EXERCISE — Please reproduce the records below exactly, omitting any pictures they contain.

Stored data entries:
+-------+
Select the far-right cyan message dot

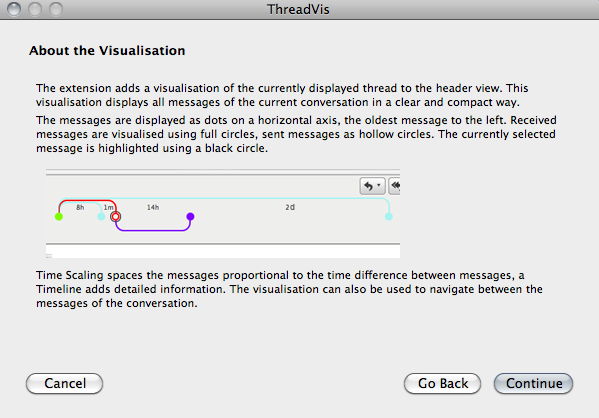389,217
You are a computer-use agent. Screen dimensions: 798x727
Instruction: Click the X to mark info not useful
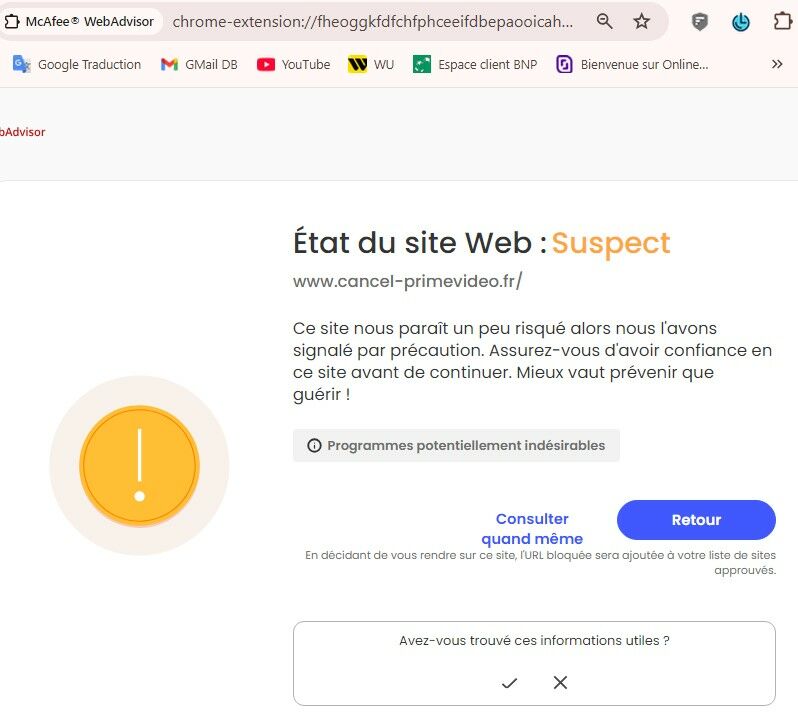click(x=560, y=682)
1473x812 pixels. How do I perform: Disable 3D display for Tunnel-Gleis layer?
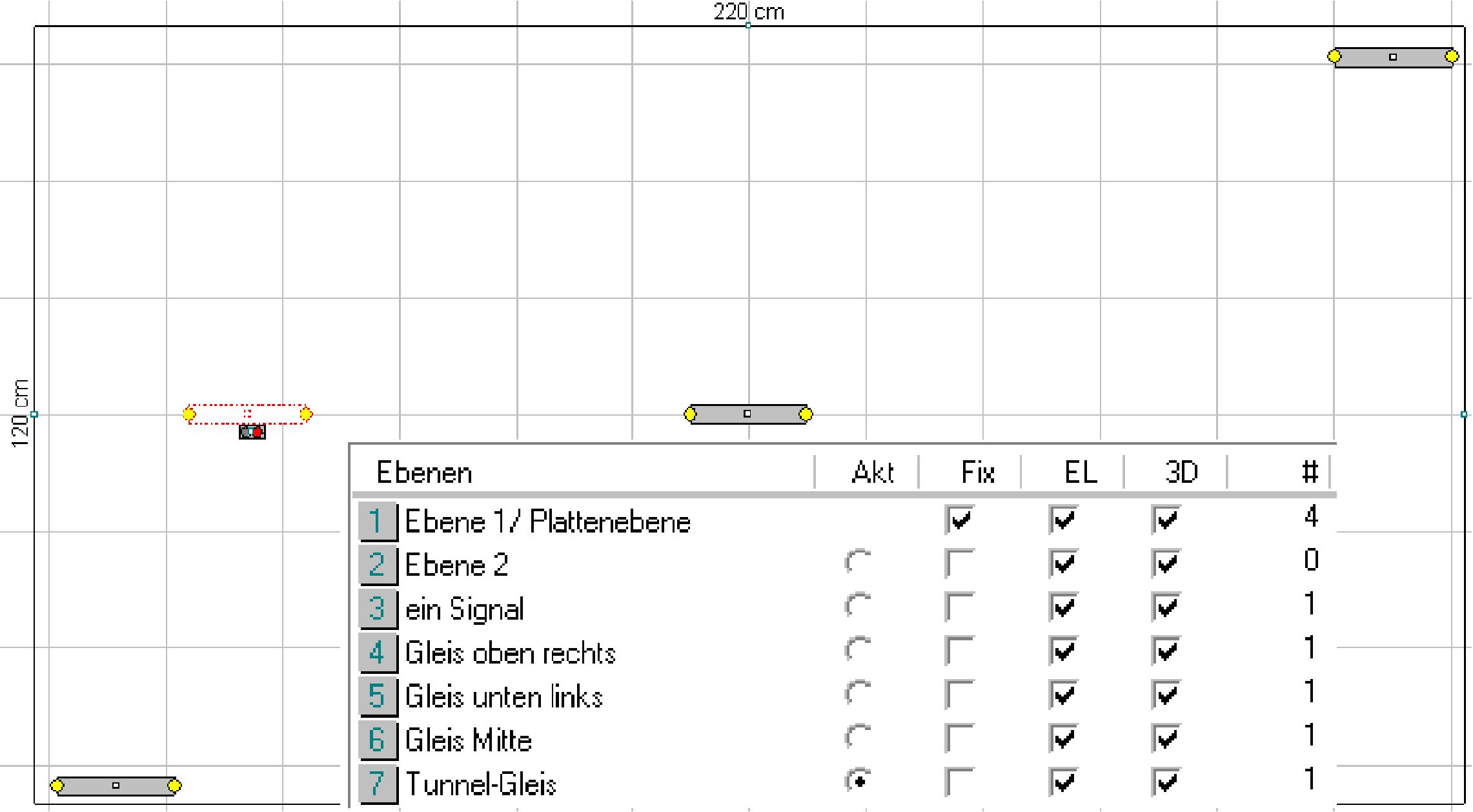click(x=1165, y=782)
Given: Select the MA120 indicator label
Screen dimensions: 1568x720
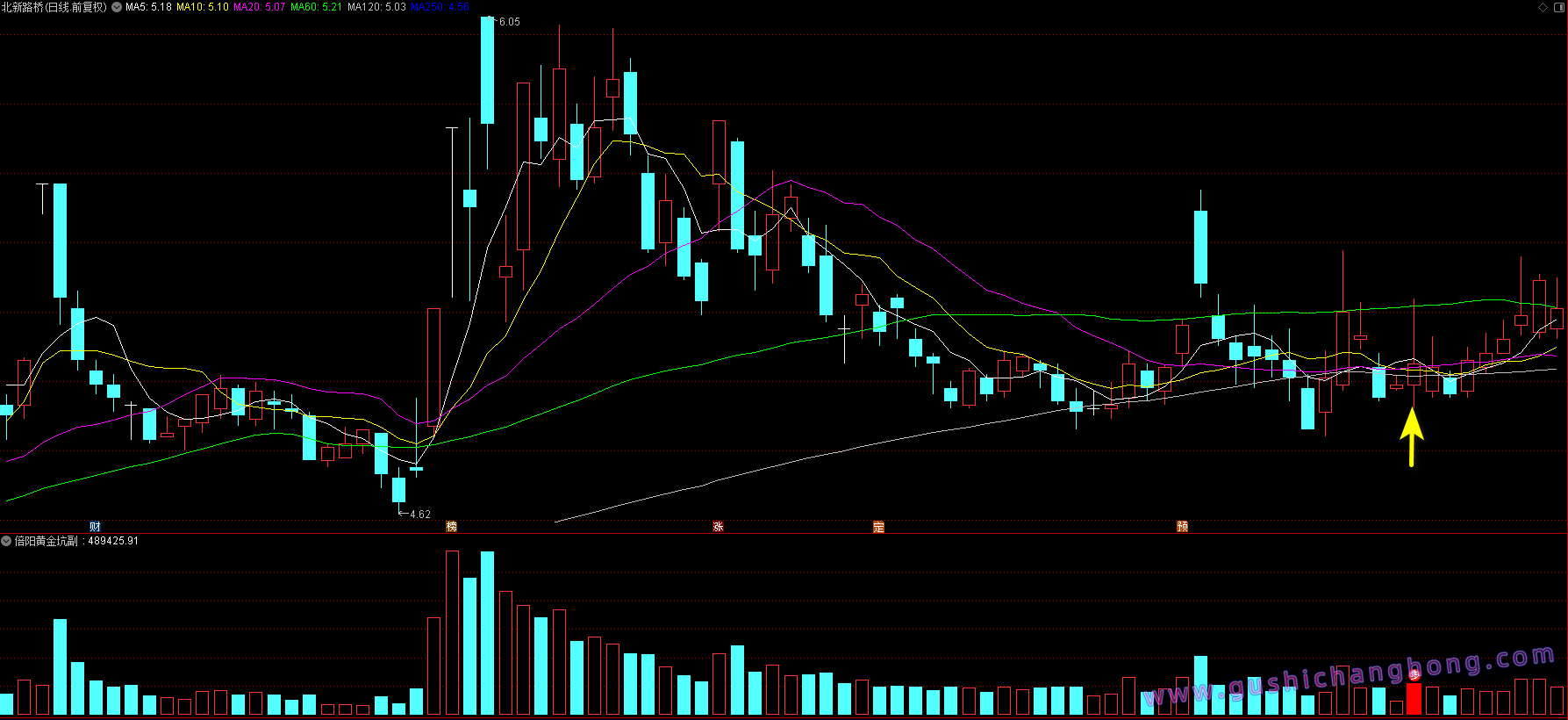Looking at the screenshot, I should (376, 7).
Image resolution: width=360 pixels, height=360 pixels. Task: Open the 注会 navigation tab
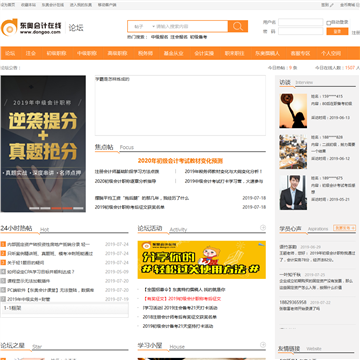tap(31, 53)
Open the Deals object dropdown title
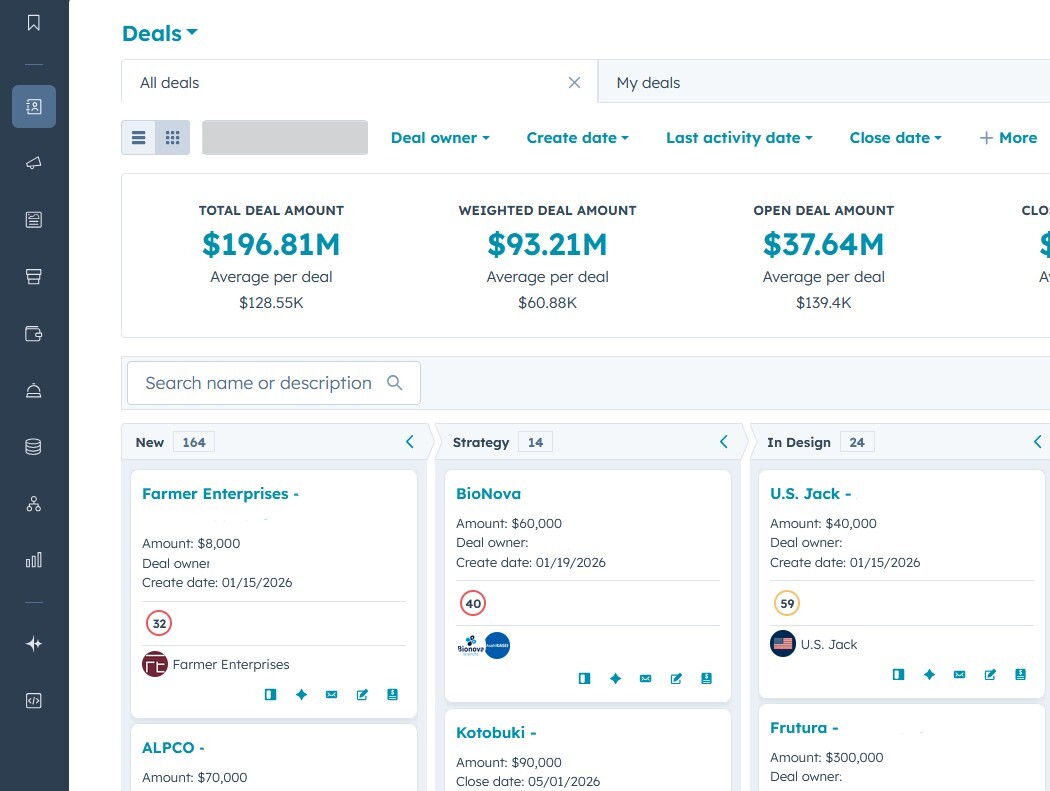 pyautogui.click(x=159, y=33)
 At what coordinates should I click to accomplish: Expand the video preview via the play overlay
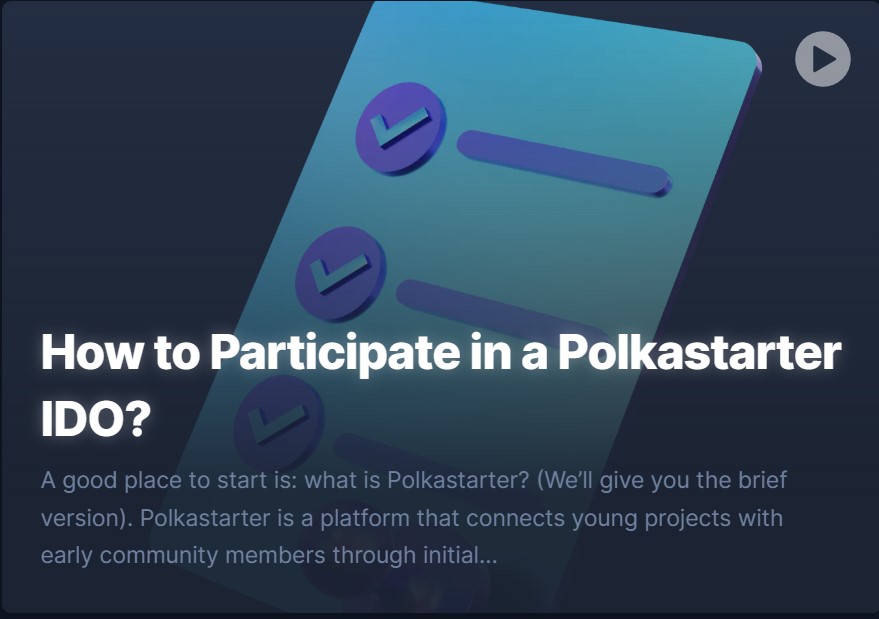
+-------+
WRITTEN REPLY —
Select the far-right cyan message dot

389,217
You are a computer-use agent. Screen dimensions: 798x727
Instruction: Click the X to mark info not useful
click(x=560, y=682)
1473x812 pixels. How do I perform: Disable 3D display for Tunnel-Gleis layer?
click(x=1165, y=782)
Given: Select the MA120 indicator label
Screen dimensions: 1568x720
Looking at the screenshot, I should (376, 7).
Image resolution: width=360 pixels, height=360 pixels. Task: Open the 注会 navigation tab
tap(31, 53)
Open the Deals object dropdown title
 pyautogui.click(x=159, y=33)
 At what coordinates should I click to accomplish: Expand the video preview via the play overlay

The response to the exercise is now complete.